[SciPy-Dev] Graph shortest path
Ralf Gommers
ralf.gommers at googlemail.com
Thu Dec 22 12:19:27 EST 2011
On Wed, Dec 21, 2011 at 9:20 AM, Jacob VanderPlas <
vanderplas at astro.washington.edu> wrote:
>
>
> Ralf Gommers wrote:
> >
> >
> > On Wed, Dec 21, 2011 at 1:59 AM, Aric Hagberg <aric.hagberg at gmail.com
> > <mailto:aric.hagberg at gmail.com>> wrote:
> >
> > On Tue, Dec 20, 2011 at 12:06 AM, Gael Varoquaux
> > <gael.varoquaux at normalesup.org
> > <mailto:gael.varoquaux at normalesup.org>> wrote:
> > > On Mon, Dec 19, 2011 at 08:38:07PM -0700, Aric Hagberg wrote:
> > >> There are some that I would definitely agree are useful in
> > SciPy (or
> > >> in a very SciPy sparse friendly NetworkX class?). For example
> > I don't
> > >> think there is a (reverse) Cuthill-McKee ordering algorithm in
> > SciPy.
> > >> I implemented one using NetworkX
> > >>
> >
> https://networkx.lanl.gov/trac/browser/networkx/networkx/utils/rcm.py
> > >> but it would be great to have one that worked directly on a
> > SciPy sparse matrix.
> > >
> > > Yes, RCM is a good example.
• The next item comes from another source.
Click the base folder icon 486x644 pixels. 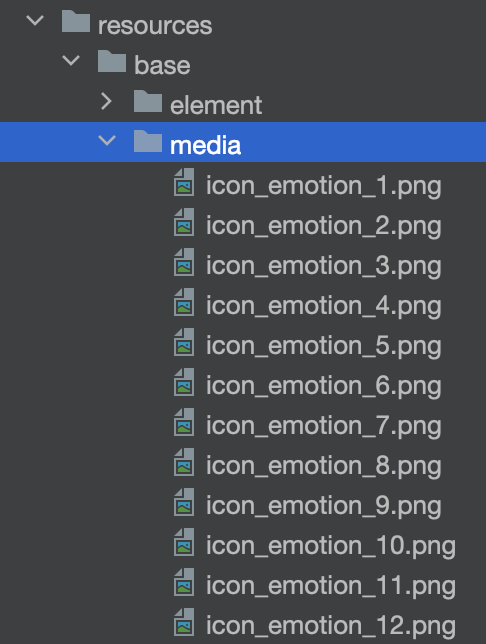[112, 61]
PyAMG had to implement one for
> > linear-algebra
> > > purposes.
> > >
> > >> If any other SciPy folks want to explore the possibilites of
> > >> high-performance graph algorithms that work directly on sparse
> > matrices
> > >> I'm interested and would be willing to help with design and code.
> > >
> > > Would you rather see these algorithms living in scipy or
> > networkX? If
> > > scipy was to grow a small set of graph-based algorithms, would
> > you use
> > > them in networkX?
> >
> > I would certainly consider using any algorithms developed in SciPy as
> > part of NetworkX. We already use SciPy for some of the linear
> algebra
> > operations (like computing PageRank).
> >
> > If we could develop a NetworkX graph class that simply and
> efficiently
> > used SciPy sparse matrices for the data-store and implemented the
> API,
> > then it might make sense for the algorithms to live in NetworkX.
> >
> >
> > This only makes sense if other libraries are prepared to add a
> > dependency on NetworkX. Is that the case?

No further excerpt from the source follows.